In any event - for now, if you can upload your GH file I’d be happy to take a look and see if I can sort out where the error is happening? Or if you can show what the specific error you are getting is?
Thanks for responding…we all have that “to do list”! Sorry, I thought I attached a file with the error, it seems to be with pulling the deltaT and ufactor lengths from your python script. @chris updated the honeybee read therm result component and it now has that information pulled from the therm file directly however that data is in meters. Ultimately, the script that calculates the heat flows and Psi values are running into an error with the deltaT conversion. Your script is merging the trees for the two simulations, which I get for sorting but it seems like the heat flow calculation is running into a loop error. I am not a python person, so I am probably wrong. Here is the updated attached file. Thanks for your help!

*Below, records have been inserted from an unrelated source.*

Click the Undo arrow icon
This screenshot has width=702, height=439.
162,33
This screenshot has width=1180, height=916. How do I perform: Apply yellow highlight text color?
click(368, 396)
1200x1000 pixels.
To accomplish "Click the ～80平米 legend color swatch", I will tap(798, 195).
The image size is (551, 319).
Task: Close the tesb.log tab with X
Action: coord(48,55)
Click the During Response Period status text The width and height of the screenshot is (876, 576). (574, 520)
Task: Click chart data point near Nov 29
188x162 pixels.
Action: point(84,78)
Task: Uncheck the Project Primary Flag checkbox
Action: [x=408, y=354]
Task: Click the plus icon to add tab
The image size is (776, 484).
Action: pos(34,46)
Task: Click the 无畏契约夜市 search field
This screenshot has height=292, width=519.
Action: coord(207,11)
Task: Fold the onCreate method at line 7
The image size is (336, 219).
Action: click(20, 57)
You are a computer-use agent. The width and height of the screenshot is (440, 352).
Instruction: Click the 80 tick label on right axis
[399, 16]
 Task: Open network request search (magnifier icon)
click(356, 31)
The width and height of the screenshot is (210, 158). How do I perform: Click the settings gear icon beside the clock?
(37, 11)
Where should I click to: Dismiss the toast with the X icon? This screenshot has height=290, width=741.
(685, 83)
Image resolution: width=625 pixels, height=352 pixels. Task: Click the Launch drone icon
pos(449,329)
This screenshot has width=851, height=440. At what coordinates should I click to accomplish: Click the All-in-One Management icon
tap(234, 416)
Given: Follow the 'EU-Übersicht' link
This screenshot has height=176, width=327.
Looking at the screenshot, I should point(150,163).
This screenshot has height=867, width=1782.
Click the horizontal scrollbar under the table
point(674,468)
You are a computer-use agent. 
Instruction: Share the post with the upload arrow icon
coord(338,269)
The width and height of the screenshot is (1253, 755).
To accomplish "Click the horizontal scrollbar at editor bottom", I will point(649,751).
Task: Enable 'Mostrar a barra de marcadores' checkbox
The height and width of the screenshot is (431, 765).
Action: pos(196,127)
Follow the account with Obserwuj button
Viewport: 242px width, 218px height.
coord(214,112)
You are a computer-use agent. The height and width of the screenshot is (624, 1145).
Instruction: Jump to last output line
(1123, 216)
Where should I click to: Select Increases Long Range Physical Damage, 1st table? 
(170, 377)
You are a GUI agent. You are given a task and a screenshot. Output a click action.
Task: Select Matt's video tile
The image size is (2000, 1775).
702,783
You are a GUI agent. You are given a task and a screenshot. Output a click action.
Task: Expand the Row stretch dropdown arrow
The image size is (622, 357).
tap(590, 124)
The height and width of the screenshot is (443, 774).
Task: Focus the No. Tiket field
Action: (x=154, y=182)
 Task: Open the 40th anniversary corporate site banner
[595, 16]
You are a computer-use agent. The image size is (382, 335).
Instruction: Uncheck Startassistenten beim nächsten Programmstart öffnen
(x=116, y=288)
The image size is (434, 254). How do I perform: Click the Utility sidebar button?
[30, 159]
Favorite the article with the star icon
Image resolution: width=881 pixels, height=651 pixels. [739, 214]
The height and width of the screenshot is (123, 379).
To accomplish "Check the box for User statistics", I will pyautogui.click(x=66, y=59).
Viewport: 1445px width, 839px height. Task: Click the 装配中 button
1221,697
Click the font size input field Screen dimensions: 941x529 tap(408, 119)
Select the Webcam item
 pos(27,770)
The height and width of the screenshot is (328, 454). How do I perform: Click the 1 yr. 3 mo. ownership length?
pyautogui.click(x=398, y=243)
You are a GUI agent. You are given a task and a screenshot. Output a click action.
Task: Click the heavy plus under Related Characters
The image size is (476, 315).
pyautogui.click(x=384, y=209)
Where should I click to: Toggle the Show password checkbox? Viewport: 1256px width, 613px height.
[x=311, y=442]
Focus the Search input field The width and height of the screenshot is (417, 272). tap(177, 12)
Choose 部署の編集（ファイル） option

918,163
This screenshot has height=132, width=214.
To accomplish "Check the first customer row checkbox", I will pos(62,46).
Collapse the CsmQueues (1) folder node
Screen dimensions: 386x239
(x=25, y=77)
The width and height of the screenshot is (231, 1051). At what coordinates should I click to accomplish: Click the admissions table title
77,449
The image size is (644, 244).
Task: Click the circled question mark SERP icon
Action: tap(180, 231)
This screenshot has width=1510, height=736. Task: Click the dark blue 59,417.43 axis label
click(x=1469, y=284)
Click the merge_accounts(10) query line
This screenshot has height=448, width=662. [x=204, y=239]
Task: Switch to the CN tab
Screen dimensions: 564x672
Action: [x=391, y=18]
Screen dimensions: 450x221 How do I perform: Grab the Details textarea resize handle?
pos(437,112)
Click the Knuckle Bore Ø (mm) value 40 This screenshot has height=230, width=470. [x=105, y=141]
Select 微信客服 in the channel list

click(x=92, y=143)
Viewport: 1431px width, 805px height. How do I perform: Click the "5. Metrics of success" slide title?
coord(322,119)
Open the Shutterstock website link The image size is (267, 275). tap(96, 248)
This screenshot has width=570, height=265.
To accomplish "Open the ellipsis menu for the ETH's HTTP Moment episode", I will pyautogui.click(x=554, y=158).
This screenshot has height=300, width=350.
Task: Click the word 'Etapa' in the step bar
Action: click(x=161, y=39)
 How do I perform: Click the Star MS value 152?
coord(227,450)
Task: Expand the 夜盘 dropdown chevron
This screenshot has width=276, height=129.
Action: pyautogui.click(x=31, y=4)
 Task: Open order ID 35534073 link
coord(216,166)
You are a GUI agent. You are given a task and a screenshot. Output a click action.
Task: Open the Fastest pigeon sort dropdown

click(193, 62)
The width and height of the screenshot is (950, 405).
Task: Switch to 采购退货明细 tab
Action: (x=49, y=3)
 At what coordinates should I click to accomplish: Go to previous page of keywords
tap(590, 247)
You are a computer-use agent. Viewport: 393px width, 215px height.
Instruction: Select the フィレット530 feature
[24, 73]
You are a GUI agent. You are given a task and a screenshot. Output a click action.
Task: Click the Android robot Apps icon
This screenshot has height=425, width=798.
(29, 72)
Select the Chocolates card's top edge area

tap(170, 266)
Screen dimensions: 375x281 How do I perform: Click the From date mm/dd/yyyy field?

Ah! I get ya now. Yes I did update that workflow after @chris updated / modified the ‘readTHERM’ component to output the required information directly. But I think maybe I never posted that did I? Anyway - yes I’ve now modified these custom components and workflow to make it a lot simpler this time around (and to work with the updated readTHERM) and you can find the modified example attached to this message. A couple specific points:
Everything is ‘internalized’ for easy posting here, but it might be more clear how its put together if you bake out the Boundary Curves
The only components now are a ‘Heat Loss’ and the ‘Psi-Calc’ and they are much simpler than before (I think). Hopefully they are more flexible now as well"
I’ve included 3 examples (same as before) and hopefully they are obvious - but of course give me a shout if anything in there is confusing.
The workflow is now done using two (or three) separate THERM models for each detail. While this isn’t strictly needed - I think it makes it a lot more obvious what I’m doing here and makes it easier to track items / issues. So you do a ‘Full Detail’ THERM and a ‘Clearfield’ THERM, and then use those to calc the Psi-Value:
Once you run the two THERM simulations, the Psi-Value elements are quite simple: you just calc the total heat loss (SI inputs only for now) from each THERM result and compare them. To do that, add a ‘Heat Loss’ component after each ‘readTHERM’, then feed those into the ‘Psi Calc’ component:
Note that the part I can’t quite yet sort out is how to automate the ‘Length’ being used to calc the ‘Predicted’ clearfield heat loss. There are just so many possible combinations that might be drawn, I can’t quite figure out how to determine it automatically from the already input values and geometry. I’ll keep thinking about it though cus’ I’d love for this to be easier / more error-proof. For now, I have it so you just describe the length either using numerical input (so just measure it and input the value) or using a ‘Curve’ input and it’ll calc the length itself:
I think this is most obvious in the ‘Parapet’ example here - the roof ‘clearfield’ and the wall ‘clearfield’ would intersect at some point which is not part of any of the input geometry, nor determinable from the input geometry without at least some small ‘tagging’ by the user:
If you knew something constant about the geometry (always would be X/Y, always would be vertical, etc…) there could be a way to pull all this from the input geometry. But that geometry could take so many forms that figuring out which clearfield goes where is tough. If you have any ideas for that though let me know and I can try and implement them and test?
at any rate: this should hopefully work for you now. I think I’ve updated all the HB components to the latest version of all and modified all my inputs to match. Take a look at the attached .gh file here though and let me know if you have any trouble with it.